Start of Block
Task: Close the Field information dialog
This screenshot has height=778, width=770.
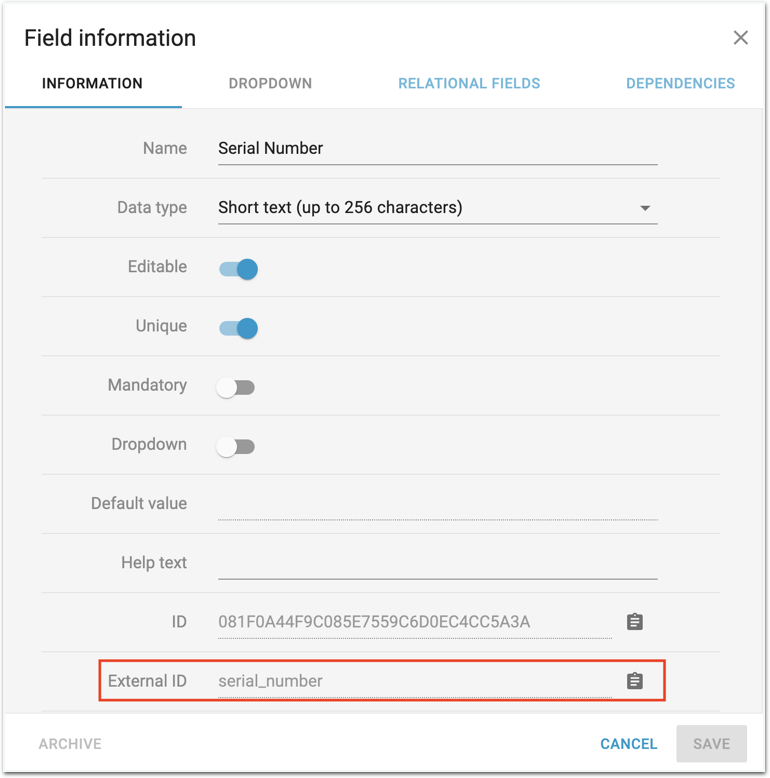Action: point(740,38)
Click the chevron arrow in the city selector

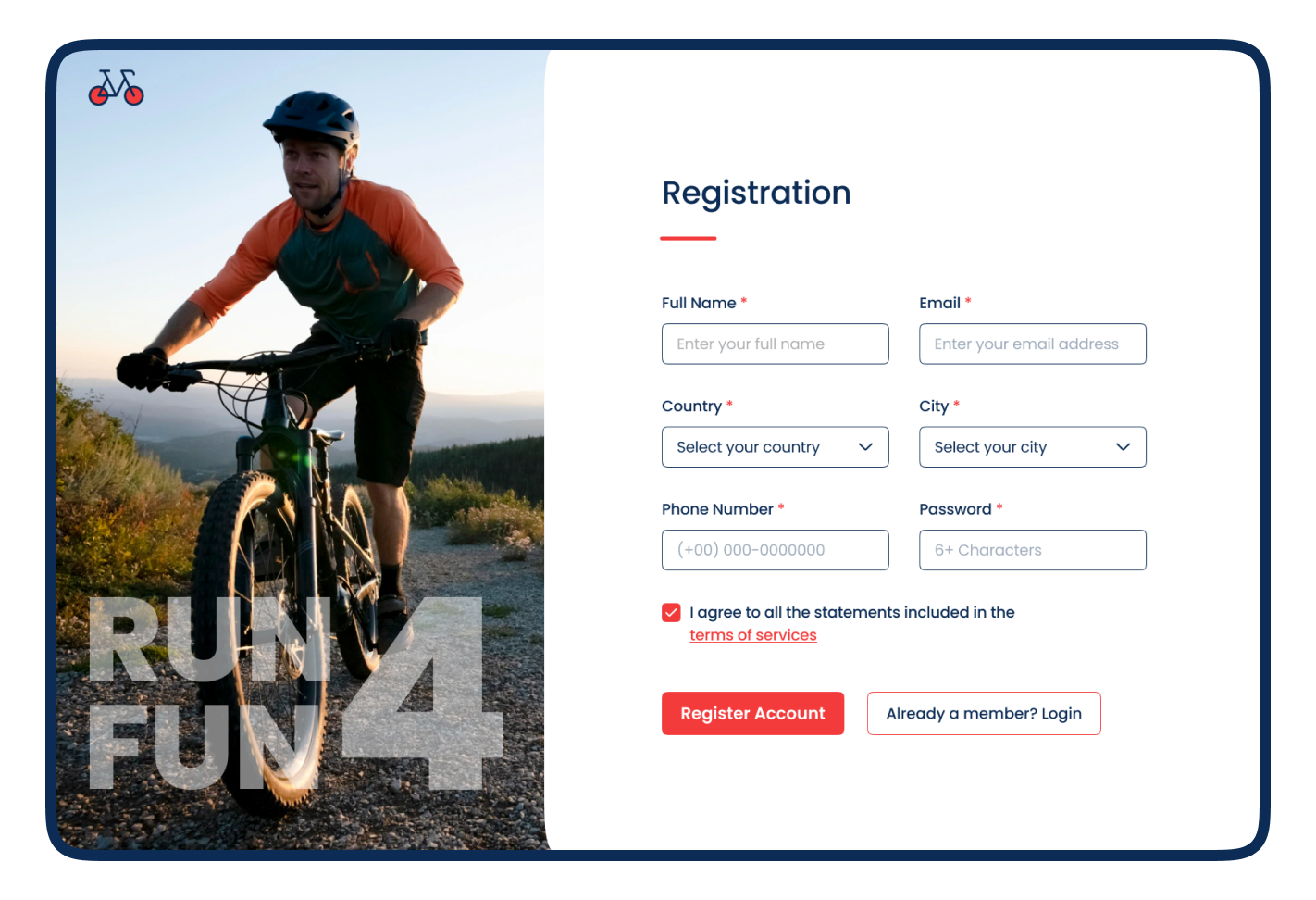pos(1123,447)
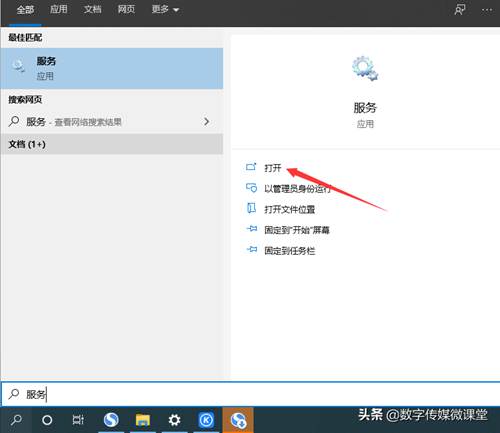This screenshot has width=500, height=433.
Task: Expand the 更多 dropdown
Action: pyautogui.click(x=165, y=9)
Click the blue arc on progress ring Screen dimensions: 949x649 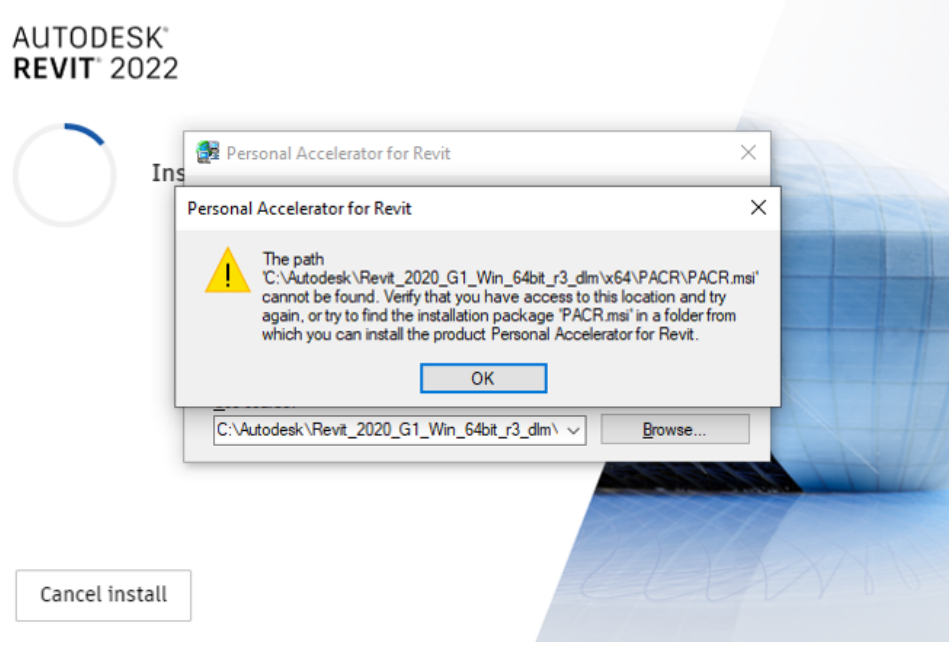(x=85, y=134)
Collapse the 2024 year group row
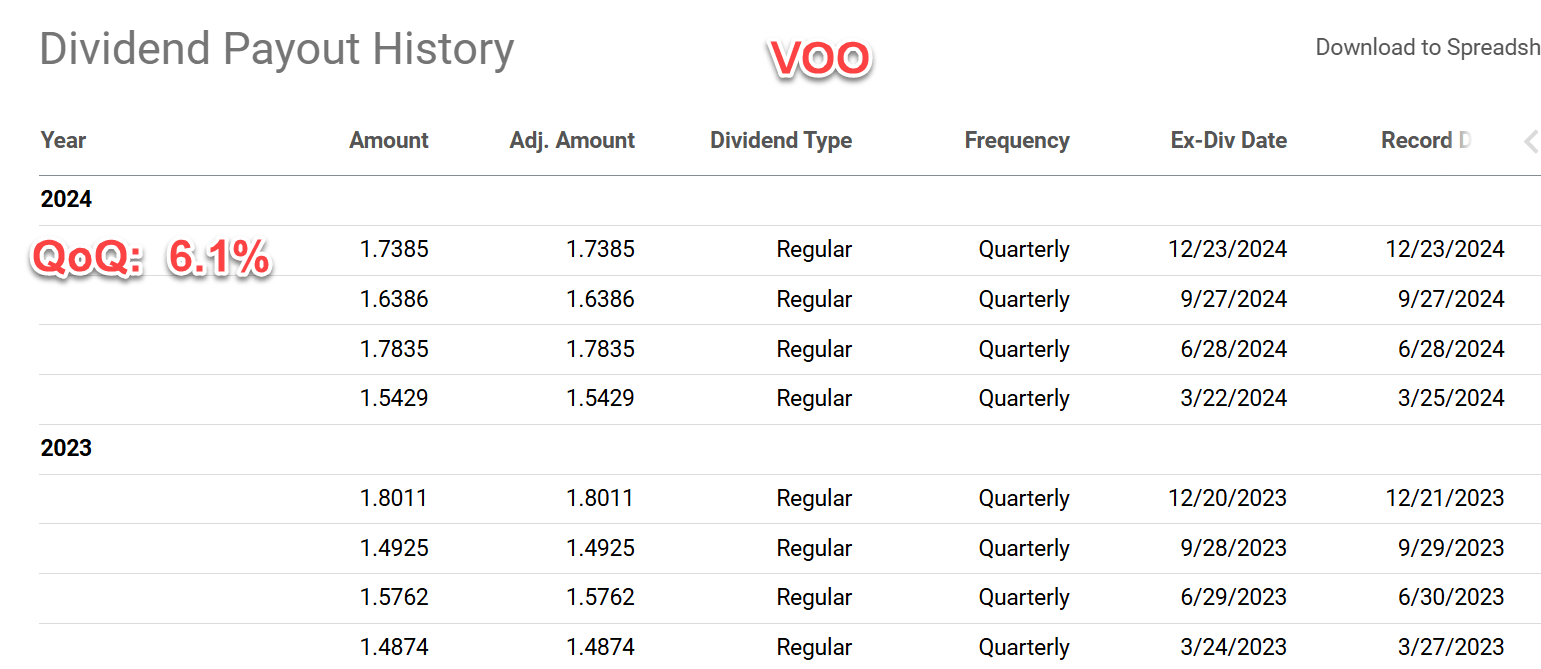The image size is (1541, 669). click(66, 199)
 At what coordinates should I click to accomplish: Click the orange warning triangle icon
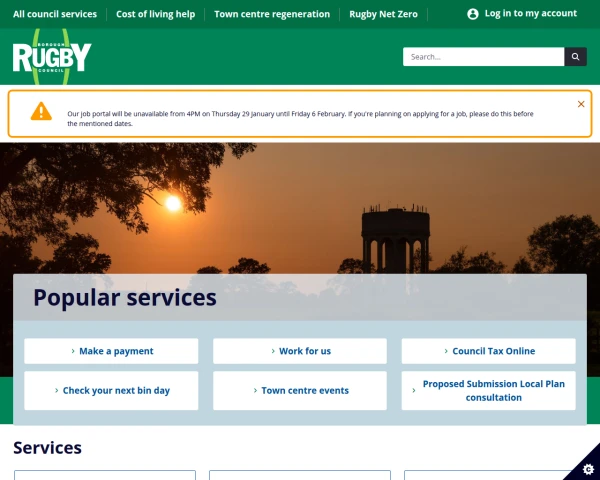pos(41,111)
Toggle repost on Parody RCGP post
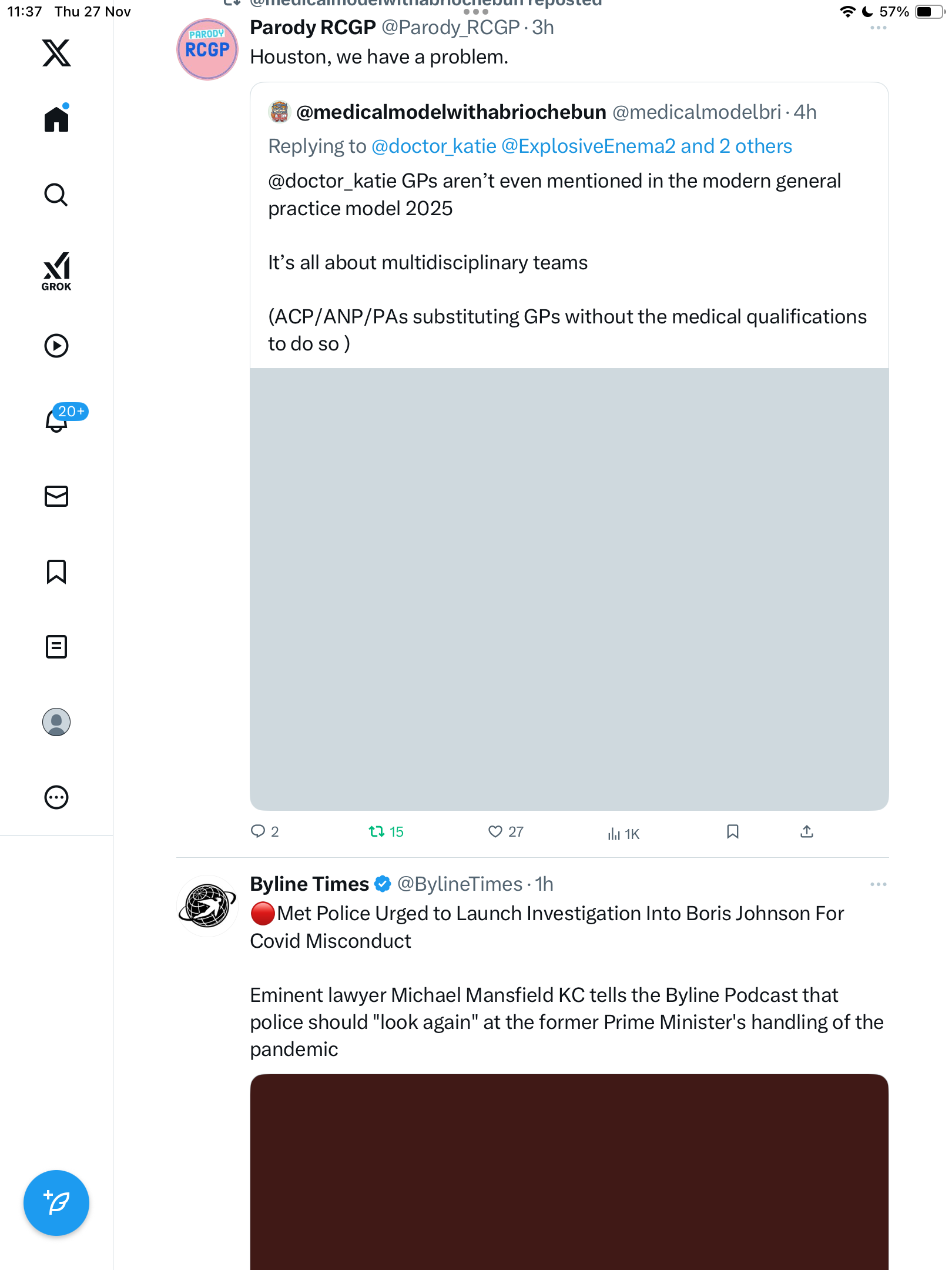 (376, 831)
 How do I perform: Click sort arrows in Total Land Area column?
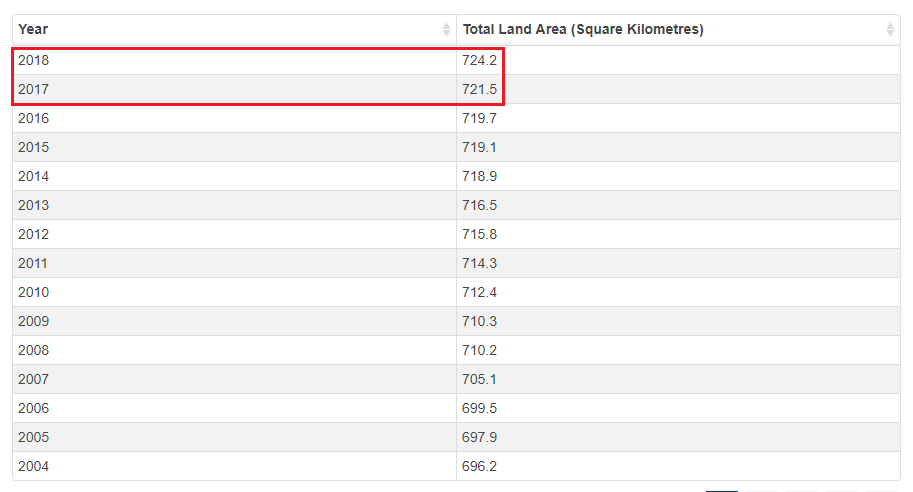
End of Block
Exercise details —
In the data, the line that contains "At what coordinates" begins the part to write out; restate it and each line after it word for word through the end, with no pictures.

Answer to the exercise —
 At what coordinates should I click to accomplish: Click the orange warning triangle icon
pos(41,111)
Toggle repost on Parody RCGP post
 (376, 831)
 How do I perform: Click sort arrows in Total Land Area column?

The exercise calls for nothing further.